Selanjutnya dari aspek manajemen konflik, peneliti Pusat Penelitian Politik LIPI, Prof. Dr. Lili Romli, mengatakan yang dilakukan partai-partai cenderung ada kuarsit-kuarsit tidak secara persuasif. Ada konflik internal dengan tindakan melakukan pemecatan, dan dimana manajemen konflik dengan melakukan konsensus-konsensus. Disini terlihat terjadi krisis kepemimpinan atau soliditas pemimpin yang bisa mengayomi/mempersatukan unsur-unsur yang ada. Pentingnya sebuah partai menjaga soliditas atau kohesi partai, untuk menanamkan loyalitas anggota sehingga menimbulkan psikologis pada partai.
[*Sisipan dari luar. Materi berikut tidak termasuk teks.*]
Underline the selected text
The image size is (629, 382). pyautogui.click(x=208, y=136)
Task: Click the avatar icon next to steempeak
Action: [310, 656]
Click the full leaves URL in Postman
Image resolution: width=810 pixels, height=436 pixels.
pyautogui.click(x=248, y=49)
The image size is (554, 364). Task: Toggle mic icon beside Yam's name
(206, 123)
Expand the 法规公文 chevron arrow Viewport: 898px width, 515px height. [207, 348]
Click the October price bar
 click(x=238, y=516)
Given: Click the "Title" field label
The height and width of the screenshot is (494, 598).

Soliditas atau kohesi partai, bahwa soliditas itu sesuatu yang urgen dan penting bukan hanya untuk partai tetapi juga untuk jalananya pemerintahan. Hal ini berdampak langsung pada pemerintahan dan akuntabilitas partai terhadap pemilih. Situasi konflik partai di era reformasi terlihat pada pola konflik internal partai ada kecenderungan melibatkan eksternal atau dukungan penguasa. Partai diharapkan mandiri independen, tetapi tidak percaya diri dengan mencari dukungan eksternal. Struktur partai di internal, dimana konflik internal partai tidak mencapai kesepakatan maka faksi-faksi yang menang menikmati dan yang kalah dibuang. Tidak heran pasca konflik di pengadilan dengan mendirikan partai politik. Dan seharusnya perlu adanya disiplin partai, partai tidak hanya memberikan sanksi tetapi juga promosi-promosi jabatan di partai (merit system) atau insentif-insentif positif di partai dalam rangka penegakan demokratis di internal partai.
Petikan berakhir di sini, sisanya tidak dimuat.